456
Opinion of Breyer, J.
in that "area." 4 U. S. C. § 106(a) (emphasis added). The Buck Act seeks to prevent a person who lives or works in a federal area from making a certain kind of legal defense to taxation, namely, the defense that the State lacks jurisdiction to impose an income tax upon a person who lives or works in such an area.
The Buck Act's very next phrase makes clear that the Act is limited so as to accomplish only the purpose I have just described. It says that the state or local
"taxing authority shall have full jurisdiction and power to levy and collect such tax in any Federal area . . . to the same extent and with the same effect as though such area was not a Federal area." Ibid. (emphasis added). And the Buck Act adds that in any event, it "shall not be deemed to authorize the levy or collection of any tax on . . . the United States." § 107(a). Thus, the Buck Act's own language indicates that the Act is not intended to alter the contours of the intergovernmental tax immunity doctrine itself.

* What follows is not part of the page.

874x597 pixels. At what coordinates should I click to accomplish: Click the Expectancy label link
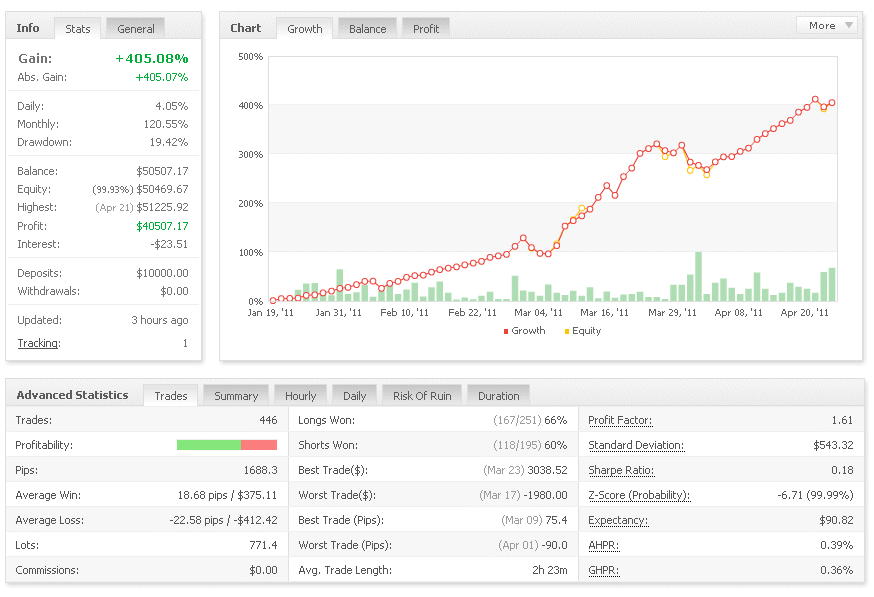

The case before us falls outside the Buck Act because no one here has asked to "be relieved" of tax liability "by reason of his residing within a Federal area or receiving income from . . . services performed in such area." § 106(a). Rather, the respondents claim that Jefferson County's ordinance is unconstitutional, not by reason of the federal nature of where they work, but by reason of the federal nature of what they do. And for the reasons discussed above, the county's ordinance would violate the intergovernmental tax immunity doctrine whether or not the respondents lived or worked in a federal area. The Buck Act cannot help the county's claim because it gives the State power to tax income earned in a federal area only "to the same extent" and "with the same effect as," not to a greater extent than, if that income were earned elsewhere. Ibid. Indeed, for the reasons I discussed earlier, Jefferson County's tax falls outside the Act because it is a "tax on . . . the United States." § 107(a).